» Data provided:
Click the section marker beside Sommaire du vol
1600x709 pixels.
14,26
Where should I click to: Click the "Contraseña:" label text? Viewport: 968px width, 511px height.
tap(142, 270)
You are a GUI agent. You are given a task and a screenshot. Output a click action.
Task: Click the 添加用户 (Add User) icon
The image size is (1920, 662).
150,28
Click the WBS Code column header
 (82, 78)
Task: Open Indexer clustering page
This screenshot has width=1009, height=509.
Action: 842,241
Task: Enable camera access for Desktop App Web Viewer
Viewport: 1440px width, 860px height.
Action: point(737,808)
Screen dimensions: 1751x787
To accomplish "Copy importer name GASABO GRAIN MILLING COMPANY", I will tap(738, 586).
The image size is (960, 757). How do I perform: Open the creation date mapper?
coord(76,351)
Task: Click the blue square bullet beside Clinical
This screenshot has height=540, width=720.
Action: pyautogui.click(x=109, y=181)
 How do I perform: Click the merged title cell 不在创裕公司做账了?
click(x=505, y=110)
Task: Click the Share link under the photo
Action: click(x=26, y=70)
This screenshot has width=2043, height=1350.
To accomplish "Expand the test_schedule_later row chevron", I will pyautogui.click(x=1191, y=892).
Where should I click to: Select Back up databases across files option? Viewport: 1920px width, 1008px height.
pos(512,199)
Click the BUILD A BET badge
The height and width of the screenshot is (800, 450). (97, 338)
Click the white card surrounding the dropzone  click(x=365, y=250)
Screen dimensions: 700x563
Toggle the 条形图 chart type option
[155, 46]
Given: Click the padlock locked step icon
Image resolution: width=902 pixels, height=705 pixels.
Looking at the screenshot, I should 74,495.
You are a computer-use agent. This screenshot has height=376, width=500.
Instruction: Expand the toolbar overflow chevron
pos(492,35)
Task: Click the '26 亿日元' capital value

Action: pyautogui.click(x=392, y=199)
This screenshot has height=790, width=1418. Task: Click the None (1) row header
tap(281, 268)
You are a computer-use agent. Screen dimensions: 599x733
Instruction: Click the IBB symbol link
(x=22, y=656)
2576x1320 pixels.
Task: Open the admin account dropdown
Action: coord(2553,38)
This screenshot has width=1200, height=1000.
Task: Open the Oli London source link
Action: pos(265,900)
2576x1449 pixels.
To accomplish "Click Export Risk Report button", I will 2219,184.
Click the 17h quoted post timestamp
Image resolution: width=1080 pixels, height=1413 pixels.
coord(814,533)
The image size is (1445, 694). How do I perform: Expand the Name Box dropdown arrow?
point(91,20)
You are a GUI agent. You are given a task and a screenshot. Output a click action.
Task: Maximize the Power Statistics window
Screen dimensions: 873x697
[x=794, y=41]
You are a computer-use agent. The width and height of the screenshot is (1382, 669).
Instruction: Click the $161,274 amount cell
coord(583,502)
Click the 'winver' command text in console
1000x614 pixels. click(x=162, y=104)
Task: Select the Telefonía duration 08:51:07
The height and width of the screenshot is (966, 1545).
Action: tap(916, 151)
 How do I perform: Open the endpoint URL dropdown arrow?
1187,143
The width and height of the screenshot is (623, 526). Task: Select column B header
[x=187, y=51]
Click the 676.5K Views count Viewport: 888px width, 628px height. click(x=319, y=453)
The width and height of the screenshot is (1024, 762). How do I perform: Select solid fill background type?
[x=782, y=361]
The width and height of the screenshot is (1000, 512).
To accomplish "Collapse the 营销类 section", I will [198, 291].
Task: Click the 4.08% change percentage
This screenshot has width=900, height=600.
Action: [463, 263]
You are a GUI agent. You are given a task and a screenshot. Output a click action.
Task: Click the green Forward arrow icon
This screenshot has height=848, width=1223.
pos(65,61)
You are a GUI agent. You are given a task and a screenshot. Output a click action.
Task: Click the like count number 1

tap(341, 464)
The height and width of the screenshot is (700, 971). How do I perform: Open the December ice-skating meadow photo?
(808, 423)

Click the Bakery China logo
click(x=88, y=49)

» Goal: Can you rewrite all the items with every "GUI agent" changed to "screen agent" and nothing else altered?

» Exercise output:
Click the section marker beside Sommaire du vol
1600x709 pixels.
14,26
Where should I click to: Click the "Contraseña:" label text? Viewport: 968px width, 511px height.
tap(142, 270)
You are a screen agent. You are given a task and a screenshot. Output a click action.
Task: Click the 添加用户 (Add User) icon
The image size is (1920, 662).
150,28
Click the WBS Code column header
 (82, 78)
Task: Open Indexer clustering page
This screenshot has width=1009, height=509.
Action: 842,241
Task: Enable camera access for Desktop App Web Viewer
Viewport: 1440px width, 860px height.
Action: point(737,808)
Screen dimensions: 1751x787
To accomplish "Copy importer name GASABO GRAIN MILLING COMPANY", I will tap(738, 586).
The image size is (960, 757). How do I perform: Open the creation date mapper?
coord(76,351)
Task: Click the blue square bullet beside Clinical
This screenshot has height=540, width=720.
Action: pyautogui.click(x=109, y=181)
 How do I perform: Click the merged title cell 不在创裕公司做账了?
click(x=505, y=110)
Task: Click the Share link under the photo
Action: click(x=26, y=70)
This screenshot has width=2043, height=1350.
To accomplish "Expand the test_schedule_later row chevron", I will pyautogui.click(x=1191, y=892).
Where should I click to: Select Back up databases across files option? Viewport: 1920px width, 1008px height.
pos(512,199)
Click the BUILD A BET badge
The height and width of the screenshot is (800, 450). (97, 338)
Click the white card surrounding the dropzone  click(x=365, y=250)
Screen dimensions: 700x563
Toggle the 条形图 chart type option
[155, 46]
Given: Click the padlock locked step icon
Image resolution: width=902 pixels, height=705 pixels.
Looking at the screenshot, I should 74,495.
You are a computer-use agent. This screenshot has height=376, width=500.
Instruction: Expand the toolbar overflow chevron
pos(492,35)
Task: Click the '26 亿日元' capital value

Action: pyautogui.click(x=392, y=199)
This screenshot has height=790, width=1418. Task: Click the None (1) row header
tap(281, 268)
You are a computer-use agent. Screen dimensions: 599x733
Instruction: Click the IBB symbol link
(x=22, y=656)
2576x1320 pixels.
Task: Open the admin account dropdown
Action: coord(2553,38)
This screenshot has width=1200, height=1000.
Task: Open the Oli London source link
Action: pos(265,900)
2576x1449 pixels.
To accomplish "Click Export Risk Report button", I will 2219,184.
Click the 17h quoted post timestamp
Image resolution: width=1080 pixels, height=1413 pixels.
coord(814,533)
The image size is (1445, 694). How do I perform: Expand the Name Box dropdown arrow?
point(91,20)
You are a screen agent. You are given a task and a screenshot. Output a click action.
Task: Maximize the Power Statistics window
Screen dimensions: 873x697
[x=794, y=41]
You are a computer-use agent. The width and height of the screenshot is (1382, 669).
Instruction: Click the $161,274 amount cell
coord(583,502)
Click the 'winver' command text in console
1000x614 pixels. click(x=162, y=104)
Task: Select the Telefonía duration 08:51:07
The height and width of the screenshot is (966, 1545).
Action: tap(916, 151)
 How do I perform: Open the endpoint URL dropdown arrow?
1187,143
The width and height of the screenshot is (623, 526). Task: Select column B header
[x=187, y=51]
Click the 676.5K Views count Viewport: 888px width, 628px height. click(x=319, y=453)
The width and height of the screenshot is (1024, 762). How do I perform: Select solid fill background type?
[x=782, y=361]
The width and height of the screenshot is (1000, 512).
To accomplish "Collapse the 营销类 section", I will [198, 291].
Task: Click the 4.08% change percentage
This screenshot has width=900, height=600.
Action: [463, 263]
You are a screen agent. You are given a task and a screenshot. Output a click action.
Task: Click the green Forward arrow icon
This screenshot has height=848, width=1223.
pos(65,61)
You are a screen agent. You are given a task and a screenshot. Output a click action.
Task: Click the like count number 1

tap(341, 464)
The height and width of the screenshot is (700, 971). How do I perform: Open the December ice-skating meadow photo?
(808, 423)

Click the Bakery China logo
click(x=88, y=49)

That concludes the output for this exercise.